* PROMPT: Continue the text on sex offender registration guidelines from the point where it stops.

* TEXT UNDER STUDY:
========

CJSA requirements made far-reaching changes to the Wetterling Act and gave States greater leeway in how they chose to implement sex offender registration requirements. The intent of the Act was to assist law enforcement with guidelines to maintain public safety through the use of registration and transfer of information concerning sexual predators and recidivists. It gave the states a minimum standard of performance while allowing states to maximize safety for the public at the discretion of the state. It also does not require that a state implement the provisions by statute. A clarification process was implemented prior to the publication of the final guideline that was intended to assist States to hold to the intent of the law. We will explore some of these clarifications here.



Within the offense coverage it was not the intent of the law that all sex offenders be required to register. Registration is specifically required of individual offenders who committed particularly heinous crimes or have a history of recidivism (Federal Register, 1998). This includes aggravated offenders and recidivists. In determining whether an offender is considered an aggravated offender the following definition applies:

"As defined in federal law (18 U.S.C. 2241), which principally encompasses: (1) engaging in sexual acts in involving penetration with victims of any age through the use of force or the threat of serious violence; and (2) engaging in sexual acts involving penetration with victims below the age of 12 (Federal Register, 1998, pp. 6-7)."



Registration requirement is not, for instance, imposed on individuals convicted of consensual adult sodomy. A more comprehensive coverage of offenses is contained in Appendix A. Although the Act states that the status of sexually violent predator be at the "recommendation of a board with specific composition (42 U.S.C. 14071(a)(2)(A)" (Federal Register, 1998, p. 6), the Attorney General can grant a waiver provided the state has an alternative procedure. Again, the Act leaves much to the discretion of the states. The Act often requires that the states in question have "alternative measures of comparable or greater effectiveness in protecting the public from less usually dangerous or recidivistic sexual offenders" (Federal Register, 1998, p 6).



In assessing whether a sex offender is considered dangerous or recidivistic, Oregon requires that the offender be scored in three of nine categories under their Risk Assessment Scale. The nine categories of criteria include: history of sex offense convictions, stranger to the victim, multiple victims, use of weapons, threats or coercion, predatory behavior, prior non-sexual criminal history, forcible rape, use of a weapon during the commission of the offense, and men who molest boys (multiple male victims) (Oregon Dept of Corrections, 1995).

========

* RECORDS PROVIDED:
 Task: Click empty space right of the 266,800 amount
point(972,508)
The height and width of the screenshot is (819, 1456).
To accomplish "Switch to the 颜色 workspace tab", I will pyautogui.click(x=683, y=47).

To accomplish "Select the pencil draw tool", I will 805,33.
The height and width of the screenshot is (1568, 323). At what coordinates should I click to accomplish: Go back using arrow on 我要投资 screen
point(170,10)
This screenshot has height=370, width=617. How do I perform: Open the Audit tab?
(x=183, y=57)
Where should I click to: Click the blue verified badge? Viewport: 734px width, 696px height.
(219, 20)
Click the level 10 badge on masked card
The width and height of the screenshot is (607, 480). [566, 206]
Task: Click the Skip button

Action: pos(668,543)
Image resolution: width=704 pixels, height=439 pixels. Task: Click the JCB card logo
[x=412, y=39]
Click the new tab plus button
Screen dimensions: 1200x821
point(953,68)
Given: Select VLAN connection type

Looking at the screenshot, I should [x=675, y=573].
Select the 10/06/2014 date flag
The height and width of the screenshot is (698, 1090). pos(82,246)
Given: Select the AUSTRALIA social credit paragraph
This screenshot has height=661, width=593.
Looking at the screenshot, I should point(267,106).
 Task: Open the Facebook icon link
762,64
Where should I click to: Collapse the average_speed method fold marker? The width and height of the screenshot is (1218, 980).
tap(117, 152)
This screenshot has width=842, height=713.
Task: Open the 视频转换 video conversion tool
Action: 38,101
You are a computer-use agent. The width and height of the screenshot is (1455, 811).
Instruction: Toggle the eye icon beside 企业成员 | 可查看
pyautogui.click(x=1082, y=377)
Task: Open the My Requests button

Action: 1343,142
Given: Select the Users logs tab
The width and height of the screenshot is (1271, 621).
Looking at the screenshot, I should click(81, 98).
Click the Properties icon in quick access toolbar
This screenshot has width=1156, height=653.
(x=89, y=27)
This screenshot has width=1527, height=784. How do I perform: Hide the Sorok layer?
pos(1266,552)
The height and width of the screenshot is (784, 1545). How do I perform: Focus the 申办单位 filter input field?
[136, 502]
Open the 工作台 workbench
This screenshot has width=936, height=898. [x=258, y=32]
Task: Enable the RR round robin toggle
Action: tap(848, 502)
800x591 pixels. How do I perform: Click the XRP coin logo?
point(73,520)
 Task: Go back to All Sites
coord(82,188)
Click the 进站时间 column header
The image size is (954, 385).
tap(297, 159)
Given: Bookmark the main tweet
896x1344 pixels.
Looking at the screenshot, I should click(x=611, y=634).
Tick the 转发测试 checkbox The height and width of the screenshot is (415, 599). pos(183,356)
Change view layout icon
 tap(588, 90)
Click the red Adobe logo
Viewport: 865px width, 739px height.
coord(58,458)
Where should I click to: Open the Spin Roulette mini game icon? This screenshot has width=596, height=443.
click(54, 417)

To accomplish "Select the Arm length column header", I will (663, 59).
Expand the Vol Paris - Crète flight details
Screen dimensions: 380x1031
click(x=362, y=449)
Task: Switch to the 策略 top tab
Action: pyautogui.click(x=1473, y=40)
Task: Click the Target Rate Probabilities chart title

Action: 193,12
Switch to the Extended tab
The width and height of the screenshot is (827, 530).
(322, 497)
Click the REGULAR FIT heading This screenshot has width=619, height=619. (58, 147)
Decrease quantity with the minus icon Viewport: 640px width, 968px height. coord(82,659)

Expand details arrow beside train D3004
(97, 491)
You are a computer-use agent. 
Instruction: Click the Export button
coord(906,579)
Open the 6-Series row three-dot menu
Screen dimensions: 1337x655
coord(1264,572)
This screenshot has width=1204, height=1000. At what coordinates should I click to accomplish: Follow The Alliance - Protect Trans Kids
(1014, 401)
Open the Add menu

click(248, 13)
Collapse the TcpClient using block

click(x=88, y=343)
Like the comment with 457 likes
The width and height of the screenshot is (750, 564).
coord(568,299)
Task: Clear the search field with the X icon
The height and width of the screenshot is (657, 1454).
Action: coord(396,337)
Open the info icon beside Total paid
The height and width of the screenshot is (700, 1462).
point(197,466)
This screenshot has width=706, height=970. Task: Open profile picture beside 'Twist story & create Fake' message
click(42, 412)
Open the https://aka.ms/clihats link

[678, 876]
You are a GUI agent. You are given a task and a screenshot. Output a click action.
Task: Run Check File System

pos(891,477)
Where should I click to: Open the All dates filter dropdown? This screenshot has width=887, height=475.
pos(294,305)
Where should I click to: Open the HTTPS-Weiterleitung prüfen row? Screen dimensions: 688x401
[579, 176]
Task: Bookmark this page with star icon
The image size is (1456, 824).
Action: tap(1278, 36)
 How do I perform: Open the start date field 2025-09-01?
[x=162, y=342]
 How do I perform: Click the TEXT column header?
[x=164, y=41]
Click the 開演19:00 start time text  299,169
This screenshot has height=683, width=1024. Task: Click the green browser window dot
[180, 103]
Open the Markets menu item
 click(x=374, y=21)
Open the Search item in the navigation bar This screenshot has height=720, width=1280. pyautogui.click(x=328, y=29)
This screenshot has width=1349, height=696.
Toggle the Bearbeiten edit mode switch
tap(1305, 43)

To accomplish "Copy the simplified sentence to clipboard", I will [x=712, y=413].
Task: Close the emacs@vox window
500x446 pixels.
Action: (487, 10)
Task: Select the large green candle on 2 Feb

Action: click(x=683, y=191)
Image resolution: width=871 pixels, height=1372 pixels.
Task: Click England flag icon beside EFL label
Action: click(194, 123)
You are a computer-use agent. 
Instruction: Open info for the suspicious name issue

========

* THE ANSWER:
Minnesota, for instance, requires that their committee, for the purpose of assessment, can have access to private medical data, welfare data, private and confidential court services data, corrections data and private criminal history data. This data, however, cannot be disclosed outside the committee (Minnesota Session Laws, 1996). It is interesting to note that Minnesota also has registration and notification for the following categories of offenders: murder under section 609.185, clause (2); kidnapping under section 609.25, involving a minor victim; and criminal sexual conduct under section 609.342; 609.343; 609.344 and 609.345 (Minnesota Session Laws, 1996).



Although the Act states that in order for the aggravated or recidivist offender to be mandated to apply for life time registration, it is left to the state to decide if they wish this requirement to be retroactive or proactive from the date the Act was implemented (prior to October 3, 1999 or afterward). Minnesota provides that community notification law will apply retroactively prior to the enactment of the law as they felt that without this protection children would be at risk for several years until future sex offenders were convicted and released. Although there was a question of constitutionality, Minnesota accepted the ruling in State v. Taylor, 835 P.2d 245 (Wash. App. 1992). This ruling in Washington found the law to be regulatory since the registration requirement for sex offenders did not technically restrain them. It further provided that any stigma was a result of the original crime and not the result of the notification (Bishop, 1996). Lifetime registration also requires that information be taken concerning "documentation of treatment received for any mental abnormality or personality disorder of the person" (42 U.S.C. 14071(b)(1)(B), (Federal Register, 1998, p. 6). The Act does not allow states to use treatment to issue certificates of rehabilitation once the offender has been categorized as an aggravated offender or recidivist.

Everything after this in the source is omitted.